*Task requirements*:
Answer these questions from the RecoverableStream text below:
1. Where does RecoverableStream move stream evaluation, and for what purpose?
2. What two parameters does RecoverableStream.run take?
3. What does the Postgrex API expect of all stream operations?

*Text segment*:

'''

Streams are the best way to handle "potentially infinite" data:
imagine a query scanning a table with a filter and returning rows
in batches. E.g. Postgrex.stream/4
provides an interface like
that.
But what happens if a connection to a database stutters? The entire stream would fail. Then an app should retry. But what if retrying from the beginning is expensive? It could mean that the database has to re-scan hundreds of GBs. Can we avoid that? Can we make it transparent for client-code?
RecoverableStream
moves stream evaluation into a separate process,
to isolate errors. It could be set to retry up to a specified number
of times, from the last retrieved value. If the stream evaluation keeps
failing, an error is propagated to a caller.
RecoverableStream.run
function takes 2 parameters: a stream
re-creation fun and a list of options. Stream creation function
is called with the last element, obtained from a stream or nil
and must return a new stream:
gen_stream_f = fn
# will fail after 10 elements
nil -> Stream.iterate(1, fn x when x < 10 -> x + 1 end)
x -> Stream.iterate(x + 1, &(&1+1))
end
res =
RecoverableStream.run(gen_stream_f, retry_attempts: 5)
|> Stream.take(20)
|> Enum.into([])
assert Enum.into(1..n, []) == res
Assuming there is a table defined like:
CREATE TABLE IF NOT EXISTS recoverable_stream_test (a integer PRIMARY KEY, b integer, c integer)
RecoverableStream
can be used to wrap Postgrex.stream
.
Becuase Postgrex
API expects all stream operations to
be conducted within a transaction. An additional wrapper_fun
parameter allows us to comply. The wrapper fun is allowed to
pass additional metadata to the stream creation function.
gen_stream = fn last_val, %{conn: conn} ->
[from, _, _] = last_val || [0, 0, 0]
Postgrex.stream(conn, "SELECT a, b, c FROM recoverable_stream_test WHERE a > $1 ORDER BY a", [from])
|> Stream.flat_map(fn(%Postgrex.Result{rows: rows}) -> rows end)
end
wrapper_fun = fn f ->
Postgrex.transaction(db_pid, fn(conn) -> f.(%{conn: conn}) end)
end
RecoverableStream.run(gen_stream, wrapper_fun: wrapper_fun)
|> Stream.each(&IO.inspect/1)
|> Stream.run

'''

Stored data
'''

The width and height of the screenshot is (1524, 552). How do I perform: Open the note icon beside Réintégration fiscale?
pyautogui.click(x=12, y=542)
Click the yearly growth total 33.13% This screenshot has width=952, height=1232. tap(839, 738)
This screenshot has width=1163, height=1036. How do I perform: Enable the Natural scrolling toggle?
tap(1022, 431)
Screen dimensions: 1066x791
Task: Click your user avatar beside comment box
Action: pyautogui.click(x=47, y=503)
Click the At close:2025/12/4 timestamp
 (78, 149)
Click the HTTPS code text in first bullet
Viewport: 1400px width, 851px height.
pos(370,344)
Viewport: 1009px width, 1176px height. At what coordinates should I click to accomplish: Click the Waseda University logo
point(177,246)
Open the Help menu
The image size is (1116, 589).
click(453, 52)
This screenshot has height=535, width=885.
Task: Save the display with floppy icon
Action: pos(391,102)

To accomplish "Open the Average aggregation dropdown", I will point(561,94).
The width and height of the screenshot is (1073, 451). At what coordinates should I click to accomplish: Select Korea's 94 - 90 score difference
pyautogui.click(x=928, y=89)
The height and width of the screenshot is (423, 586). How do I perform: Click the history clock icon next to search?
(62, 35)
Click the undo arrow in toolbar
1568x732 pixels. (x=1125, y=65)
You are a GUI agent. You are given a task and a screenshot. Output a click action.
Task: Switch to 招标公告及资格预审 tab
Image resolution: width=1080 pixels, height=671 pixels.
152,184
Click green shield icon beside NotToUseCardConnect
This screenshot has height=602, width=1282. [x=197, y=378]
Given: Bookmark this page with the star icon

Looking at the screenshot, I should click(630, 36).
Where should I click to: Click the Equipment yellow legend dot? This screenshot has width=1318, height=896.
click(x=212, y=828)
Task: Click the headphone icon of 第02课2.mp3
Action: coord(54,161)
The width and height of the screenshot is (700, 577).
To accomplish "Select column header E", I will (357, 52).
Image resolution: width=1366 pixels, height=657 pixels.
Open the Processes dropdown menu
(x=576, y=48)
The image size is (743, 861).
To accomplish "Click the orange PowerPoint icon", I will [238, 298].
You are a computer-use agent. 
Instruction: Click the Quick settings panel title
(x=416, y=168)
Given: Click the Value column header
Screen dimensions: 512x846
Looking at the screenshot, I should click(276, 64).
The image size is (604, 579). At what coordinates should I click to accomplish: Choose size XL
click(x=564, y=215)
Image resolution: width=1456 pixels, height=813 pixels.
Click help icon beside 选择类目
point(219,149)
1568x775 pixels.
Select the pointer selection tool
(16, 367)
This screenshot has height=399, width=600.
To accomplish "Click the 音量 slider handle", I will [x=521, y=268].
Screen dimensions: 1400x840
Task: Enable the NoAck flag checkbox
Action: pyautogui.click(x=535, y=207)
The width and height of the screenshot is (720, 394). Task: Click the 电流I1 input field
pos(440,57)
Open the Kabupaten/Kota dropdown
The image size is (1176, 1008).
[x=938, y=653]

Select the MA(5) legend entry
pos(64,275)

'''

*Output for this task*:
1. Into a separate process, to isolate errors.
2. A stream re-creation fun and a list of options.
3. That they be conducted within a transaction.